### PROBLEM DETAILS
Could you copy the records below exactly, keeping none of the images?

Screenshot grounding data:
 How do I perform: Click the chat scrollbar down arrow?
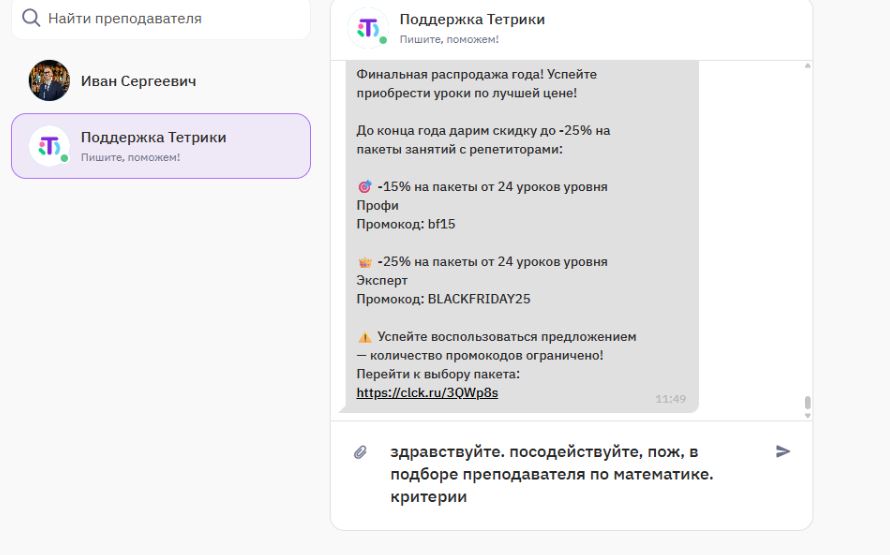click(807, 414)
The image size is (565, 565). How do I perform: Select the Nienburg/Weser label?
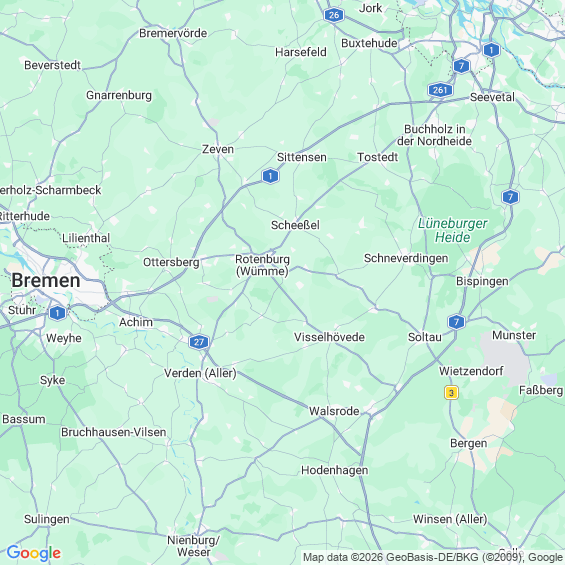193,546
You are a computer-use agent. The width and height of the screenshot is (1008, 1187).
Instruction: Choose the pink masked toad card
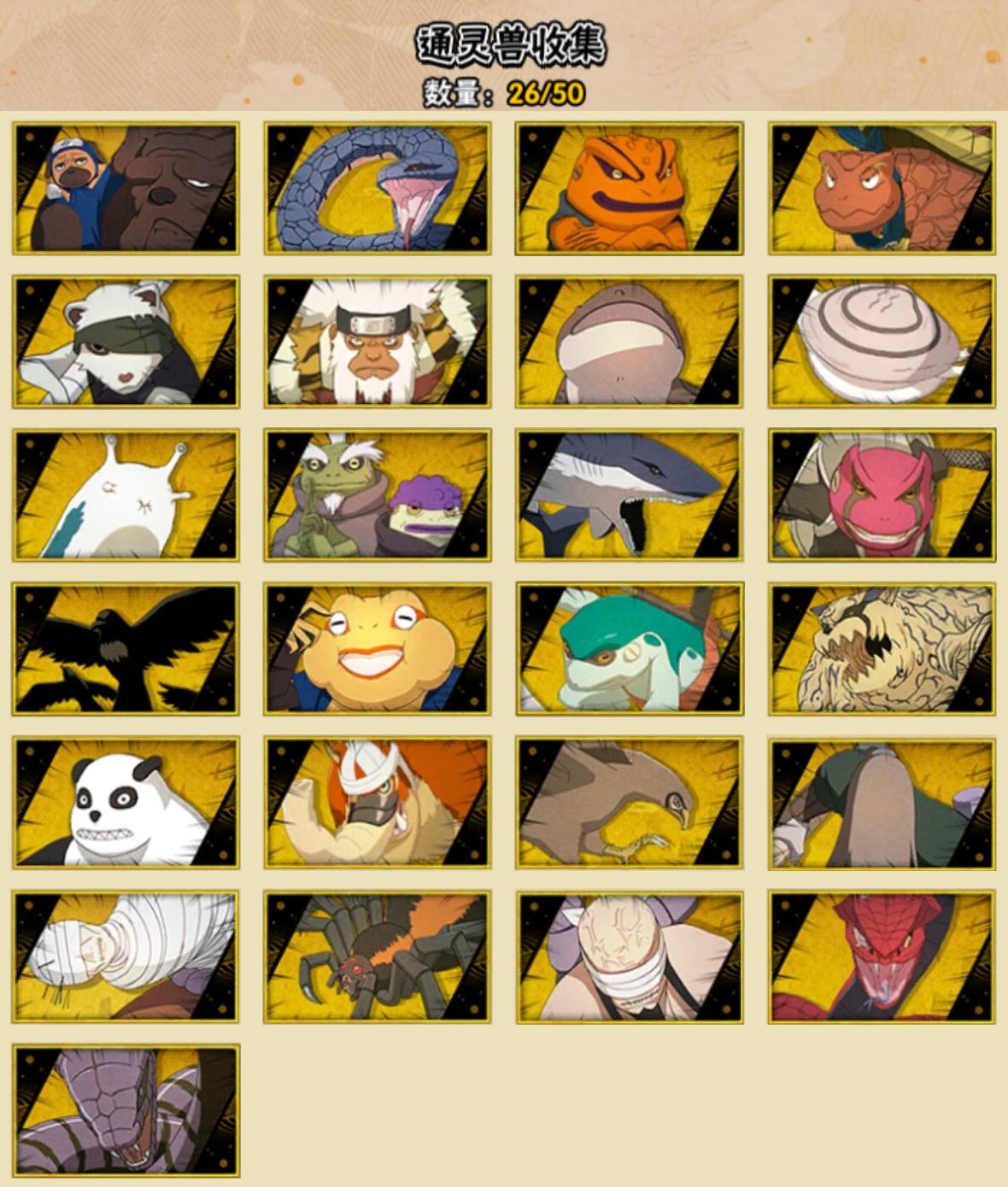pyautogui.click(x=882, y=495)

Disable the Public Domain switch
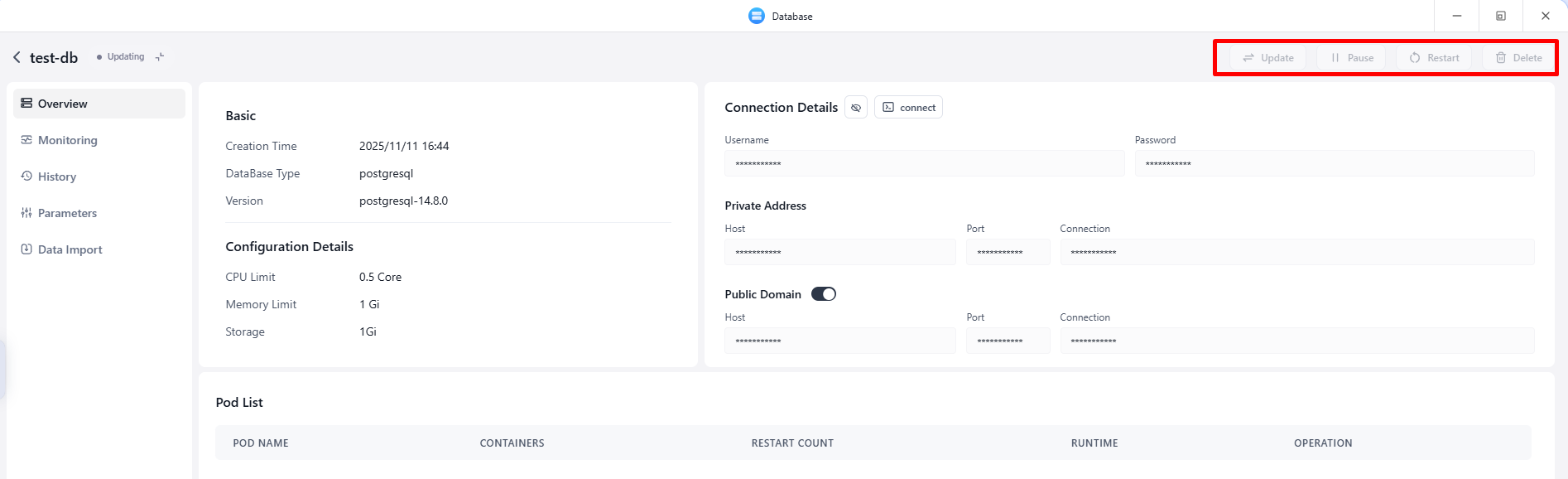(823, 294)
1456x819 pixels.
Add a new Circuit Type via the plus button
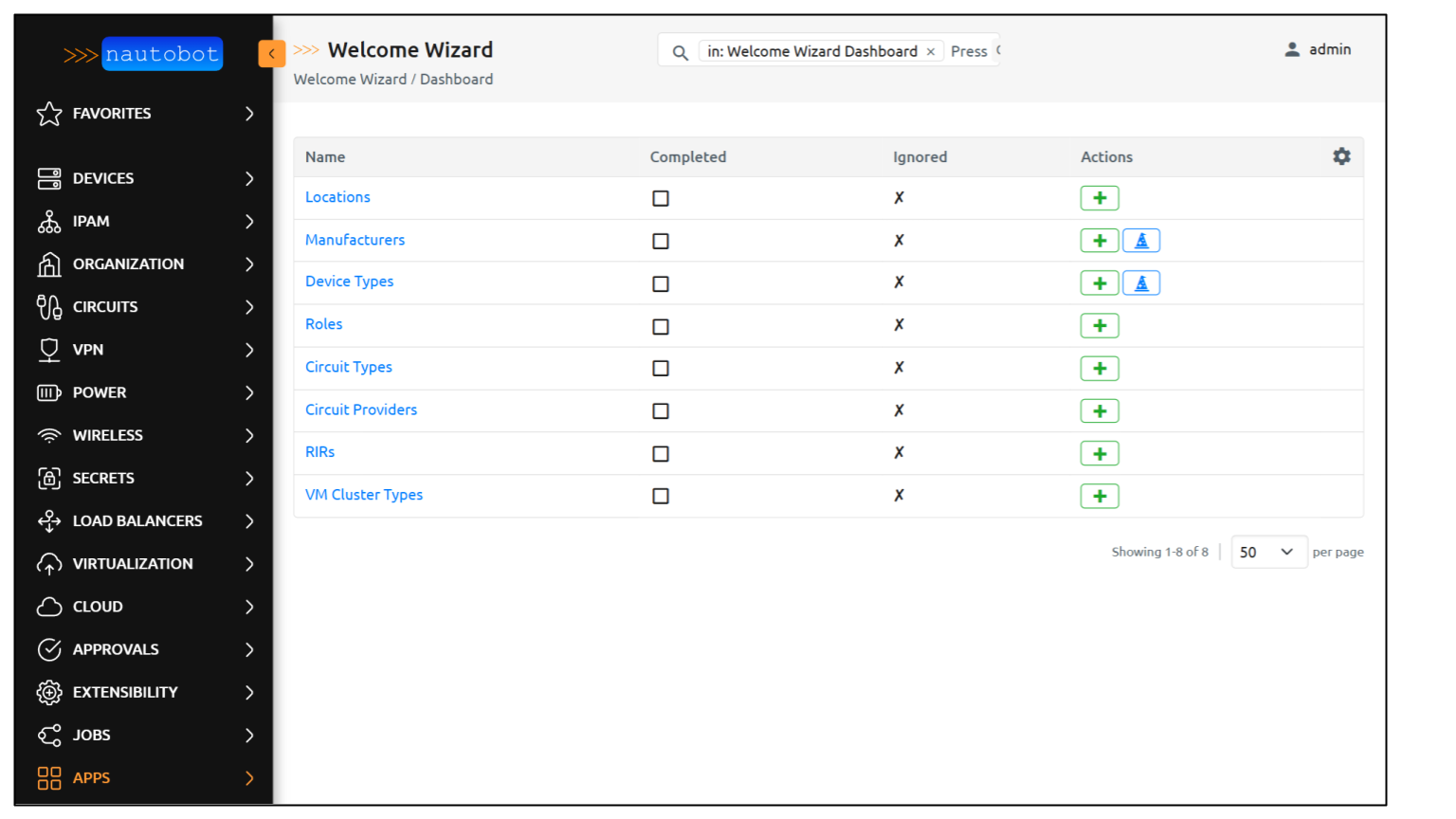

### FINAL ANSWER
 How do I perform: Click the chat scrollbar down arrow?
click(807, 414)
The image size is (565, 565). How do I perform: Select the Nienburg/Weser label?
193,546
You are a computer-use agent. The width and height of the screenshot is (1008, 1187).
Instruction: Choose the pink masked toad card
pyautogui.click(x=882, y=495)

Disable the Public Domain switch
(823, 294)
1456x819 pixels.
Add a new Circuit Type via the plus button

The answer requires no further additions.